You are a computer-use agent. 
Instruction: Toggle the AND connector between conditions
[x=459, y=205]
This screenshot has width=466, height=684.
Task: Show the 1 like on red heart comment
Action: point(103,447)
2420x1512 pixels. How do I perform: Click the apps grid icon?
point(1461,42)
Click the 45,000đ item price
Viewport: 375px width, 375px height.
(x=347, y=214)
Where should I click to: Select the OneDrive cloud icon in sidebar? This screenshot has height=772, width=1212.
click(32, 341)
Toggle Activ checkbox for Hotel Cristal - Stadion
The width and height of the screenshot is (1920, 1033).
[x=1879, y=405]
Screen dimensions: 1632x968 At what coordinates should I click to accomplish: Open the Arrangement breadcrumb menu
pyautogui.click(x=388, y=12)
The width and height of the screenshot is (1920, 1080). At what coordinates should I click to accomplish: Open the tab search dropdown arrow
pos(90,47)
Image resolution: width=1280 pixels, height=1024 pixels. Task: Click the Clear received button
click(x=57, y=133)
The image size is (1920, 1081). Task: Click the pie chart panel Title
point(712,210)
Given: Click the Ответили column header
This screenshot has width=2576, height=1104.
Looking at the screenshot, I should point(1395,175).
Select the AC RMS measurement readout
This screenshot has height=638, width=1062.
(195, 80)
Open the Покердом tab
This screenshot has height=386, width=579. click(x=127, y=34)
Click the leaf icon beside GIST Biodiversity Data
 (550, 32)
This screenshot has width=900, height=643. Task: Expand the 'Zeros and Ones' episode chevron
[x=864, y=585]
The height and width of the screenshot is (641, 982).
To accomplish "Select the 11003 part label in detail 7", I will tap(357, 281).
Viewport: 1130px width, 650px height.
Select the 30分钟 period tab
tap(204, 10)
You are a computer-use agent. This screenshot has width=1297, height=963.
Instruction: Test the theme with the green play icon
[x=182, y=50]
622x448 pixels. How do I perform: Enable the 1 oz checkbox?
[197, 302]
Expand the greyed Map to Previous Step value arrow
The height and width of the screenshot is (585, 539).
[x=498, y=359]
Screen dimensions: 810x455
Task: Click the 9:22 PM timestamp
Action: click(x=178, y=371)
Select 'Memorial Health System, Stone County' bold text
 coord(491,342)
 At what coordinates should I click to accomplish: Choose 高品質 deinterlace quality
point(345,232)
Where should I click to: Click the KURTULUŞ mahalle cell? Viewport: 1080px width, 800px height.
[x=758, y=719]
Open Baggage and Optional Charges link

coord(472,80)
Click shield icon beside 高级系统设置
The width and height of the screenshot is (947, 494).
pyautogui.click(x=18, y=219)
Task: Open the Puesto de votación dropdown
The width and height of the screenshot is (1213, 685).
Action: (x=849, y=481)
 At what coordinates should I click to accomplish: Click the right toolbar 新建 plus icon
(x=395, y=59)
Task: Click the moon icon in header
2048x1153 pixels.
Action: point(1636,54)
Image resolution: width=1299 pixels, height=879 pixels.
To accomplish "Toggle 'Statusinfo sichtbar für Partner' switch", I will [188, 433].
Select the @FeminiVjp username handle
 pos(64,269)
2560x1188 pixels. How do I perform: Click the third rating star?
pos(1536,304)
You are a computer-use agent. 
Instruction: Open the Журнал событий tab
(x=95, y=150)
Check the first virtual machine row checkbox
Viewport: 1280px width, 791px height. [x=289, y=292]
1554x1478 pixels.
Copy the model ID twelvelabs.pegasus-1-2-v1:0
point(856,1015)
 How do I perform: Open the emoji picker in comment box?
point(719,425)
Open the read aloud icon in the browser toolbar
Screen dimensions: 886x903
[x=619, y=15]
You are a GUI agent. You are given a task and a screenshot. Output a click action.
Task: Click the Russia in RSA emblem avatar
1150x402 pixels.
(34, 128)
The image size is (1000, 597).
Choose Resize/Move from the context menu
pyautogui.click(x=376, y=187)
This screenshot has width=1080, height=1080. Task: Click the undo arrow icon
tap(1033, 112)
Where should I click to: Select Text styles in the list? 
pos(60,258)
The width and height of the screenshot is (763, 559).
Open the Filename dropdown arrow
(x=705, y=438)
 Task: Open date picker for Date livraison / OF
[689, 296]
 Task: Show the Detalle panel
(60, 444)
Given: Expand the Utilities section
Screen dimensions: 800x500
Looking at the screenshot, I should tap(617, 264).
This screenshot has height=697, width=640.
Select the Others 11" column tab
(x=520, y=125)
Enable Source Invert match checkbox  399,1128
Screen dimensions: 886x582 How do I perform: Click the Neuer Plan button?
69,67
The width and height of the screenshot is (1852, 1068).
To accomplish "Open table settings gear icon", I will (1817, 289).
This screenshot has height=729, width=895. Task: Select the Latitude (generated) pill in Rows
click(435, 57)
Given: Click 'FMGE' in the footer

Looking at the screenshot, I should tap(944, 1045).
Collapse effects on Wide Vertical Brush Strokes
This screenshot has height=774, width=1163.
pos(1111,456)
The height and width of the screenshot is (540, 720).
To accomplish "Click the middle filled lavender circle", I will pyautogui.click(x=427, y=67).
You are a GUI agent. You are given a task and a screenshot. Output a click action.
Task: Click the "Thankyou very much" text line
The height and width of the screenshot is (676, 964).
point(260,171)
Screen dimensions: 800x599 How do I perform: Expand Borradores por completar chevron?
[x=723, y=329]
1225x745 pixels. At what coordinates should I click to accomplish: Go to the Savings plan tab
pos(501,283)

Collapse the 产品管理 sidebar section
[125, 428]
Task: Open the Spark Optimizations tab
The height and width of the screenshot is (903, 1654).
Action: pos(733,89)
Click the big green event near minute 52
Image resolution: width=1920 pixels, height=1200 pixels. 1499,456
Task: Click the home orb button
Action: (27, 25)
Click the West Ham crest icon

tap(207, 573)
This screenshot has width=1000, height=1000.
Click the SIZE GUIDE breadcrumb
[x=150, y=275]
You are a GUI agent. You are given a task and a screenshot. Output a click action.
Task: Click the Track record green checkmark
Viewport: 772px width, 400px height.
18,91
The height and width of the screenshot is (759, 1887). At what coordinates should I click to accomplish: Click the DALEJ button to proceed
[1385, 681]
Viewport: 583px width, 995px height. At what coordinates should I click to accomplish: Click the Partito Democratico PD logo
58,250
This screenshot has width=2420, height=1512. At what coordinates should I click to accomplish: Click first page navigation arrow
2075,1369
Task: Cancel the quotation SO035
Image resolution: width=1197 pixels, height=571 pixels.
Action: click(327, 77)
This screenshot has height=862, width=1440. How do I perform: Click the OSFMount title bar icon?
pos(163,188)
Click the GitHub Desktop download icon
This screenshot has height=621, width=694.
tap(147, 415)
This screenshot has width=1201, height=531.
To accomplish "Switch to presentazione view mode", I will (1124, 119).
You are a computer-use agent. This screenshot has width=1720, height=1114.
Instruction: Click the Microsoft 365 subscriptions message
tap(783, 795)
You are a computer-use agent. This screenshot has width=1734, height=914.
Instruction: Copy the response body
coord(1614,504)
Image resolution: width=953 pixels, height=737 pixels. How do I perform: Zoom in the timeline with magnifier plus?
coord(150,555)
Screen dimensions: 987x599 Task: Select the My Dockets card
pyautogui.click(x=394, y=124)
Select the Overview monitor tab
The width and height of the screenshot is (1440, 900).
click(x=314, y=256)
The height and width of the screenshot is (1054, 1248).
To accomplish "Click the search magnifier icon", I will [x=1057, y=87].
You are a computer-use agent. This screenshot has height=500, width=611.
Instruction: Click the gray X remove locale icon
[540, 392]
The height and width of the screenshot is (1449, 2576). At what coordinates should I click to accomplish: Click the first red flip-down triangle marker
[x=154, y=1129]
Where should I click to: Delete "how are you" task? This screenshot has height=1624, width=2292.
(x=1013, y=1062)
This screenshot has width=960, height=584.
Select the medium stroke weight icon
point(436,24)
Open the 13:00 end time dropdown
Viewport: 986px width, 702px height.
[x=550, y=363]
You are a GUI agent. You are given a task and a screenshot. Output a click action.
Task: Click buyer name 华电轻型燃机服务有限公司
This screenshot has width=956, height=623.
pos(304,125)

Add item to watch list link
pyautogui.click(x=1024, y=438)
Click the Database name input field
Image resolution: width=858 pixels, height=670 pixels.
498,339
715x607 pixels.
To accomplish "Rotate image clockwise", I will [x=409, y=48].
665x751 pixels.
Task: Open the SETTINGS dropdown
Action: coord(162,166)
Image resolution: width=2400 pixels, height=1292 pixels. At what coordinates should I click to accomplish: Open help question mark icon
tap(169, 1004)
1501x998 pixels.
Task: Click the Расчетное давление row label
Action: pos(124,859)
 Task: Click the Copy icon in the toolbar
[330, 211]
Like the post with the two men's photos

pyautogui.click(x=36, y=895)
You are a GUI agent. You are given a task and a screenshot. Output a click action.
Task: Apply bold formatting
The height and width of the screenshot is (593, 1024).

[EXERCISE DIRECTIONS]
Please locate each line in the items above that contains the string "breadcrumb", matching case exactly, and copy those lines out in full.

[EXERCISE ANSWER]
Screen dimensions: 1632x968 At what coordinates should I click to accomplish: Open the Arrangement breadcrumb menu
Click the SIZE GUIDE breadcrumb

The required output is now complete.